(Dataset entries)

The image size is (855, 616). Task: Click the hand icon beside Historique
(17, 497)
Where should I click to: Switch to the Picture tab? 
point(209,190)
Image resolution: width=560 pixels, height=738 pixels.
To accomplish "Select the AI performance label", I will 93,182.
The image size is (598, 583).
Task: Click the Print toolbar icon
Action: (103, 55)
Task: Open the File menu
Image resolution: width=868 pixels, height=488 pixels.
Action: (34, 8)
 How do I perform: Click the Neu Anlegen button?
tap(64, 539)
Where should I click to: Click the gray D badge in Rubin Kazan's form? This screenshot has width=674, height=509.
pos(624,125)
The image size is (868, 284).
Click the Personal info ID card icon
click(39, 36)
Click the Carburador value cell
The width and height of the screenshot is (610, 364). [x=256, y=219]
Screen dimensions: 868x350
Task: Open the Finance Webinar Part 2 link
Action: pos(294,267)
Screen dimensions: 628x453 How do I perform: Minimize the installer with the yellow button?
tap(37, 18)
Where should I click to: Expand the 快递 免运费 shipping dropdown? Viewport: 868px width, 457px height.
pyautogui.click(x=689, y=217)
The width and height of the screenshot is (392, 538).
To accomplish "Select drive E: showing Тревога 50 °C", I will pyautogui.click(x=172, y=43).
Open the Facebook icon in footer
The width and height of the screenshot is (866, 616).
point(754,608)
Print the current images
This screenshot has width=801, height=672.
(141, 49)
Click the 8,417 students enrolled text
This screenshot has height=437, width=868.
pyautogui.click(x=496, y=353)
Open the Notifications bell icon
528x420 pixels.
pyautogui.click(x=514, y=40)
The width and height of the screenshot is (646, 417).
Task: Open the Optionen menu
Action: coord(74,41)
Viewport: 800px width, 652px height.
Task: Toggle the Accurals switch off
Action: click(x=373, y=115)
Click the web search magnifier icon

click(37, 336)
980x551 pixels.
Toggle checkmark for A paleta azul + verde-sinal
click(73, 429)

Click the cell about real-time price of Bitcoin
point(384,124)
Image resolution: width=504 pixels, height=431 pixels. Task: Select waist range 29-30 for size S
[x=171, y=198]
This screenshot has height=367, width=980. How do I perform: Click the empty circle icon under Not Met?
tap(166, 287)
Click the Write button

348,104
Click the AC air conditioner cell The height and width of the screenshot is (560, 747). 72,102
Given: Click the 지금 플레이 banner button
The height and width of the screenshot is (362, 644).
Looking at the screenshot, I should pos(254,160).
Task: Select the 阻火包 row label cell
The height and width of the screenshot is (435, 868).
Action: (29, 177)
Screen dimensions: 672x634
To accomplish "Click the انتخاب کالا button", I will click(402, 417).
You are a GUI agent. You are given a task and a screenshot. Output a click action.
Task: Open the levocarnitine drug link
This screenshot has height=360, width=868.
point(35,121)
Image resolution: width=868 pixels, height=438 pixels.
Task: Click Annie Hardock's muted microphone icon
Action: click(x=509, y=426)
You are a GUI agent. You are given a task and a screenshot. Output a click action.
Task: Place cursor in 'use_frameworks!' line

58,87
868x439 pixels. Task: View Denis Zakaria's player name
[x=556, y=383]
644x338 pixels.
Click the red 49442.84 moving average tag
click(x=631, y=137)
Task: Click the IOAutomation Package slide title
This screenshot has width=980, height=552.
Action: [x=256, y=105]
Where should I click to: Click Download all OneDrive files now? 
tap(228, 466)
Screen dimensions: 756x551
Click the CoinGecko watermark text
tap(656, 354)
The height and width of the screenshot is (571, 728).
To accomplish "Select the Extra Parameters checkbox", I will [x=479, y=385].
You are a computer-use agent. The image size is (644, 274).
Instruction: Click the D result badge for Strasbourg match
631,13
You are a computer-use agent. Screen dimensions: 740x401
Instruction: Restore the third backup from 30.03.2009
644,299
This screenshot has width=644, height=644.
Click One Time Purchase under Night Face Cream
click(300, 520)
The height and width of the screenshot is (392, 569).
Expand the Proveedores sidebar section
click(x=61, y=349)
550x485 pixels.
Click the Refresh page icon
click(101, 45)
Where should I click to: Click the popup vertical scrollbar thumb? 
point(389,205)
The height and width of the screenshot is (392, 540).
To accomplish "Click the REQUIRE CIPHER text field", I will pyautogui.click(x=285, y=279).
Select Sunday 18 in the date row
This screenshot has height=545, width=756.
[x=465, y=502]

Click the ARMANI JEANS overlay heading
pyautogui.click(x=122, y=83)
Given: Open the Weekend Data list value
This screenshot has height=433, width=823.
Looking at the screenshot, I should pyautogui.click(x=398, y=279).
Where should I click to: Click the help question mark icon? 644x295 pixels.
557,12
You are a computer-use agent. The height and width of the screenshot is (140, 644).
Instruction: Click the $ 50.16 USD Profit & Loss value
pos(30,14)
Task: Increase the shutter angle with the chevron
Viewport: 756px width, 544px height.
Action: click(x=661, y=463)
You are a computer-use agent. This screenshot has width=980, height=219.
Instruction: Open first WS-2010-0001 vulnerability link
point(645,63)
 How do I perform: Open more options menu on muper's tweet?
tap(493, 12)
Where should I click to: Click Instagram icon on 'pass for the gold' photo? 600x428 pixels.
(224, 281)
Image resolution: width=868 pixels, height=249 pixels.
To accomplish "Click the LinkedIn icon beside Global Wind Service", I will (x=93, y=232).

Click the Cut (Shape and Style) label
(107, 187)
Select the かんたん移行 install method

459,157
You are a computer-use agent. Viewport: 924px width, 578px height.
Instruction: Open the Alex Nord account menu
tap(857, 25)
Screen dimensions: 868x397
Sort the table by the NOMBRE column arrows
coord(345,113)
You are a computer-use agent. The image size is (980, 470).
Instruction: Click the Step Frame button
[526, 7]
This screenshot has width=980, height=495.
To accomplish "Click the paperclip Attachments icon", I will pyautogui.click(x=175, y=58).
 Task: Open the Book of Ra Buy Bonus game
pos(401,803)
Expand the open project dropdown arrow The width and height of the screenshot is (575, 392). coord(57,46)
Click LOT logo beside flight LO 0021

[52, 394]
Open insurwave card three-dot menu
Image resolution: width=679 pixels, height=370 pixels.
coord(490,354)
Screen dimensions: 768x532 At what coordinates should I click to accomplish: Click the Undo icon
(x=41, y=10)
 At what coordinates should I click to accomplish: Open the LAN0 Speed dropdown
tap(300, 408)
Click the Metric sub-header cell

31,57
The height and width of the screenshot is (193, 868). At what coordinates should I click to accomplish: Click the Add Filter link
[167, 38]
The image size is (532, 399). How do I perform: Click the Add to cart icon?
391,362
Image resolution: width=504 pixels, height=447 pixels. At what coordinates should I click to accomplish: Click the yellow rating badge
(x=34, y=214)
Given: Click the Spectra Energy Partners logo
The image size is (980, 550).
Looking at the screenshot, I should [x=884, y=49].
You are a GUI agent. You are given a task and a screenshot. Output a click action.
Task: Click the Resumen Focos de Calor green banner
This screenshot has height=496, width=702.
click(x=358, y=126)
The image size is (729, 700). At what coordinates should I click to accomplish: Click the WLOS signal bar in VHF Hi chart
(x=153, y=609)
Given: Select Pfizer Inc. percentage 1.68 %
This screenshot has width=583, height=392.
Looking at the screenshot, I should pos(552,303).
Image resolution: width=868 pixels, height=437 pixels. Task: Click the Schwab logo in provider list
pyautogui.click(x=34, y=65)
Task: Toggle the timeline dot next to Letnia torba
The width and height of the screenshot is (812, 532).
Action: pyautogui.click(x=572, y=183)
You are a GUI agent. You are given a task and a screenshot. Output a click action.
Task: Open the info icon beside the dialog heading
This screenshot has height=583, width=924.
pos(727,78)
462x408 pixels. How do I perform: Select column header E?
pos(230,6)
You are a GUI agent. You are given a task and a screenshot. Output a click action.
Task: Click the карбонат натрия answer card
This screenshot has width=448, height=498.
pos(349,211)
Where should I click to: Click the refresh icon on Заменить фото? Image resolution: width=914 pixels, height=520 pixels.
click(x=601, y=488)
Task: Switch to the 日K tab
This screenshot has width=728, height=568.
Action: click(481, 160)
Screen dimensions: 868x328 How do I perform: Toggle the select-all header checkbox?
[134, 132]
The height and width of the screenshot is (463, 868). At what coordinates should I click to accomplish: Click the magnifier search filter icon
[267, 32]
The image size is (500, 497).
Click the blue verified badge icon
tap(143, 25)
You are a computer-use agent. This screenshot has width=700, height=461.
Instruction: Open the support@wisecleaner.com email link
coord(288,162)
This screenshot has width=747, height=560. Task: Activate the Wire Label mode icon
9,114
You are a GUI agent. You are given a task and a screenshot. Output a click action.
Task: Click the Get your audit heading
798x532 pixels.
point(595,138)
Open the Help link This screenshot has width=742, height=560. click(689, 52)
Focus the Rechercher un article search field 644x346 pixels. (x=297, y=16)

▶ [EXERCISE BRIEF]:
In the data above, each line holding "computer" is to be found and copied.

▶ [OUTPUT OF THE TASK]:
You are a computer-use agent. The image size is (644, 274).
You are a computer-use agent. Screen dimensions: 740x401
You are a computer-use agent. The height and width of the screenshot is (140, 644).
You are a computer-use agent. This screenshot has width=980, height=219.
You are a computer-use agent. Viewport: 924px width, 578px height.
You are a computer-use agent. The image size is (980, 470).
You are a computer-use agent. This screenshot has width=700, height=461.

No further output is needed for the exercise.